▶ [KUTIPAN]
● ● ● ● ● ● ●

Apakah membaca ayat Al Quran tertentu diniatkan untuk khasiat tertentu termasuk perbuatan syirik, bid’ah dan melecehkan kemulyaan Al Quran?
Kajian NGOPI (Ngobrol Perkara Islam)
Jamaah dan DKM Masjid Jami Ad Da’wah Balandongan
————————————–
Pertanyaan ke-37
Jamaah Bertanya:
Assalamulaikum wr wb,
Pak ustadz apakah membaca ayat Al Quran tertentu diniatkan untuk khasiat tertentu termasuk perbuatan syirik, bid’ah dan melecehkan kemulyaan Al Quran?
DKM Menjawab:
Wa’alaikumusalam wr wb,
Bismillahirrahmanirrahim…
Semoga kita semua senantiasa diberikan hidayah oleh Allah SWT untuk bisa istiqamah membaca Al Quran, memahami Al Quran dan mengamalkan dengan segala kerendahan hati kepada Allah SWT.
Untuk menjawab pertanyaan ini ada baiknya DKM sampaikan beberapa peristiwa yang secara tidak langsung berkaitan dengan pertanyaan di atas yang terjadi di jaman Rasulullah SAW, para sahabat RA dan qaul para ulama. Diharapkan dengan membaca literatur ini pertanyaan diatas akan terjawab dengan sendirinya.

● ● ● ● ● ● ●

▶ [BAHAN YANG DISEDIAKAN]
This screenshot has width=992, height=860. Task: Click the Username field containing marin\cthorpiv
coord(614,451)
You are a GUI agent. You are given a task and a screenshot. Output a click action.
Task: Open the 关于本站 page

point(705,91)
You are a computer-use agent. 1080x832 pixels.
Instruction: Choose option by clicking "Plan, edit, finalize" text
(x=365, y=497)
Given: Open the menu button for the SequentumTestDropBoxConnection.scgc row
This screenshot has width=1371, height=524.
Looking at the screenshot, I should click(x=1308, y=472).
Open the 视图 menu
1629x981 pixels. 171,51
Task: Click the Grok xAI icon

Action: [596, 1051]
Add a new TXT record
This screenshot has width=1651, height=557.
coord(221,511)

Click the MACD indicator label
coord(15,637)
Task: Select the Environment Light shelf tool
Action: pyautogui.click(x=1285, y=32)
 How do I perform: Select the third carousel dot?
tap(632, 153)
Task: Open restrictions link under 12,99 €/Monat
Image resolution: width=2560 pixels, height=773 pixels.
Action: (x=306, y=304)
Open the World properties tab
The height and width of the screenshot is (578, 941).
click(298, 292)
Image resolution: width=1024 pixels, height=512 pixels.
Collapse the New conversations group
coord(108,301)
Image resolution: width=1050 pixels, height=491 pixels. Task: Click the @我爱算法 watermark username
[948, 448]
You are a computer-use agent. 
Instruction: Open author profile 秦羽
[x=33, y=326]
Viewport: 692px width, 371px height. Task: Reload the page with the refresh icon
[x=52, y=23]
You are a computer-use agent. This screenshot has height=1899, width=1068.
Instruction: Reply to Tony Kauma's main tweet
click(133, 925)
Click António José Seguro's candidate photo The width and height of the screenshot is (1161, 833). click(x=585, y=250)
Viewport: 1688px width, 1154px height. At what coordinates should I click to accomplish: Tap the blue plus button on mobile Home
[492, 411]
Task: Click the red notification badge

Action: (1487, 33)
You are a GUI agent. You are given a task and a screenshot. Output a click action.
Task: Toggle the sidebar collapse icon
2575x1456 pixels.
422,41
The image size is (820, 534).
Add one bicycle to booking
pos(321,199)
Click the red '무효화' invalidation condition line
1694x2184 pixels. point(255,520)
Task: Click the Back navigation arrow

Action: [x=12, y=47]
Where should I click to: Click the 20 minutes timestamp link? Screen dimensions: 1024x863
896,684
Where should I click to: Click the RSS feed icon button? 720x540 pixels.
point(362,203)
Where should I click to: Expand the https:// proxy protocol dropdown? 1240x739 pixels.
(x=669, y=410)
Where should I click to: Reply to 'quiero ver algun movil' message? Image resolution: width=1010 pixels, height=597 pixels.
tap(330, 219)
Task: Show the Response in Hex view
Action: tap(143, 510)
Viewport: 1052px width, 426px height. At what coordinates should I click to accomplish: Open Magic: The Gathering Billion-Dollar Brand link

● ● ● ● ● ● ●

▶ [PEKERJAAN YANG DIMINTA]
1. Tulis ulang semua baris di atas, dari baris yang memuat "You are a computer-use agent. This" sampai baris yang memuat "Click António José", termasuk kedua baris itu dan permintaannya. Geser setiap angka koordinat dalam jawabannya dengan menambahkan -40.
2. Lanjutkan kutipan tentang membaca ayat Al Quran untuk khasiat tertentu, mulai setelah kalimat terakhirnya.

▶ [JAWABAN LATIHAN]
1.
You are a computer-use agent. This screenshot has height=1899, width=1068.
Instruction: Reply to Tony Kauma's main tweet
click(93, 885)
Click António José Seguro's candidate photo The width and height of the screenshot is (1161, 833). click(x=545, y=210)

2.
Sehingga kita tidak lagi mudah men-takhshîsh bighairi mukhasshish (mengkhususkan suatu dalil tanpa adanya dalil yang menyatakan kekhususan), atau mengkhususkan apa yang sebenarnya tidak khusus, semisal mengklaim Al Quran hanya untuk dibaca dan ditadabburi bukan untuk khasiat tertentu. Jika kita membaca Al Quran untuk khasiat tertentu dituduh musyrik, bid’ah atau melecehkan Al Quran. Justru sikap demikian sejatinya sedang “mengurang-ngurangi” syariat yang juga termasuk dalam kategori bid’ah.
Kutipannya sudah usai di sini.